The U.S. Department of Energy reports that there are over 2,200 Tesla Supercharger locations in the U.S., housing close to 25,000 charging stalls. This network is rapidly expanding globally.

Recent updates have allowed Non-Tesla electric vehicle (EV) drivers to use these Superchargers, sparking discussions among users on X (formerly Twitter) about the accessibility of these charging stalls for other EV brands, given the mix of V2, V3, and V4 Supercharger stalls.

Rohan Patel, Tesla’s vice president of public policy and business development, clarified that over 16,000 charging stations are now available to Ford and Rivian owners. These owners can use an adapter to connect their vehicles’ CCS1 ports to Tesla’s North American Charging Standard (NACS) connectors.

In the near future, most major automakers in the U.S. are expected to offer their customers access to Tesla’s Supercharger network. Rivian has advertised that R1T and R1S owners have access to over 15,000 Supercharger stalls through a NACS to CCS1 adapter, although not all Superchargers may be compatible with the adapter yet.

Patel noted that about 11,000 stalls remain exclusive to Tesla owners, with the majority being the older V2 model stalls.
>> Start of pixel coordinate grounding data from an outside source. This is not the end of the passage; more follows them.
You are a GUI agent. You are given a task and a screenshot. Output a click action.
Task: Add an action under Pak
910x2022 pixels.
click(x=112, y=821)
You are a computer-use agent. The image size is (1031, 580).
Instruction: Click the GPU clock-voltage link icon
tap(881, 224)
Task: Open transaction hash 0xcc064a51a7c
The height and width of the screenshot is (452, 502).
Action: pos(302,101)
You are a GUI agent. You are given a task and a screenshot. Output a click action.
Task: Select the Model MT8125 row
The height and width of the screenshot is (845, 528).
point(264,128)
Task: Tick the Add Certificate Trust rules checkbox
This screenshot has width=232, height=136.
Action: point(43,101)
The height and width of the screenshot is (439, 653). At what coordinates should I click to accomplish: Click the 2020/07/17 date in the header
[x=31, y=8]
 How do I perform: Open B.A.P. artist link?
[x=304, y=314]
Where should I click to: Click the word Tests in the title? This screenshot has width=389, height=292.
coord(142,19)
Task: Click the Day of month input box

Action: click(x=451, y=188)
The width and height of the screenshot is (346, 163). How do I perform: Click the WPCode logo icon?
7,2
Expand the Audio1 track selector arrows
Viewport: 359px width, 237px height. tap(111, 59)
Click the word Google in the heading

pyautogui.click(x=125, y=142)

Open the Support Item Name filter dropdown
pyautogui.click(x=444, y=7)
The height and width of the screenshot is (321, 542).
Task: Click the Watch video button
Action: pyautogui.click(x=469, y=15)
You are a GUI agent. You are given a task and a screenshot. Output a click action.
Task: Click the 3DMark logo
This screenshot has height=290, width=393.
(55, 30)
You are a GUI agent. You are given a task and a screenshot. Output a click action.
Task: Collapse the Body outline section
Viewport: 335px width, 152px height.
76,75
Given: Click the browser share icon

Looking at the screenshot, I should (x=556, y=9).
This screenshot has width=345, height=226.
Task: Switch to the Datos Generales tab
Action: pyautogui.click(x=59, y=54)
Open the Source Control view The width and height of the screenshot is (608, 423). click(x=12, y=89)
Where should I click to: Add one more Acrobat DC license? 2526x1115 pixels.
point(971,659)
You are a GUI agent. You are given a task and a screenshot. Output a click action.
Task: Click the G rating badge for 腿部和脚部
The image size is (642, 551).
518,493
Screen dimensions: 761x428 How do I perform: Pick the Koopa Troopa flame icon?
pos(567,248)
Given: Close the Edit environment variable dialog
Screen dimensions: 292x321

Rohan Patel, Tesla’s Vice President of Public Policy and Business Development, indicated that upgrading older charging stations for use by non-Tesla vehicles would require significant investment and technical modifications. He suggested that a more effective strategy would be to concentrate on rapidly expanding the network with newer, more advanced Superchargers, which would feature larger stations and more charging stalls. Specifically, non-Tesla drivers will have access to the more modern and efficient V3 and V4 Superchargers.

In response to inquiries about Tesla’s plans for Level 2 (L2) chargers, which are slower than DC fast chargers but suitable for home or office use, Patel highlighted that expanding Tesla’s L2 charger network for commercial, workplace, and residential complexes is a top priority for the company. He mentioned that Tesla is continuously adding new charging stations, though the expansion is somewhat constrained by the lengthy process of connecting these stations to the utility grid, known as utility interconnection.

Utility interconnection involves several complex steps, including submitting an application, undergoing a technical review, and finally installing, commissioning, and maintaining the charging stations. This process, required for integrating public DC fast chargers into the electrical grid, is detailed and time-consuming, often slowing down the pace of new installations.

The expansion of Tesla’s Supercharger network to accommodate non-Tesla electric vehicles (EVs) marks a significant step towards improving the charging infrastructure for EV owners. This year, the shift towards a more inclusive charging experience gains momentum as numerous automakers have agreed to adopt Tesla’s North American Charging Standard (NACS). Initially, non-Tesla EV owners will use NACS to CCS1 adapters to connect to the Superchargers, but starting next year, many new EV models will come equipped with NACS ports directly from the factory.

Tom Moloughney, an InsideEVs contributor, had the opportunity to test out Ford’s NACS adapter at a Tesla Supercharger with an F-150 Lightning, reporting a smooth charging process. Similarly, early testers charging Rivian vehicles at Superchargers have found the experience to be straightforward.

Despite these advancements, transitioning to broader Supercharger access is not without potential hurdles. Issues related to software and charger compatibility may emerge as more non-Tesla EVs start using these facilities. Nonetheless, the move towards a more unified charging standard and the inclusion of non-Tesla vehicles in the Supercharger network are seen as positive developments in the EV community, promising a more accessible and efficient charging experience for all.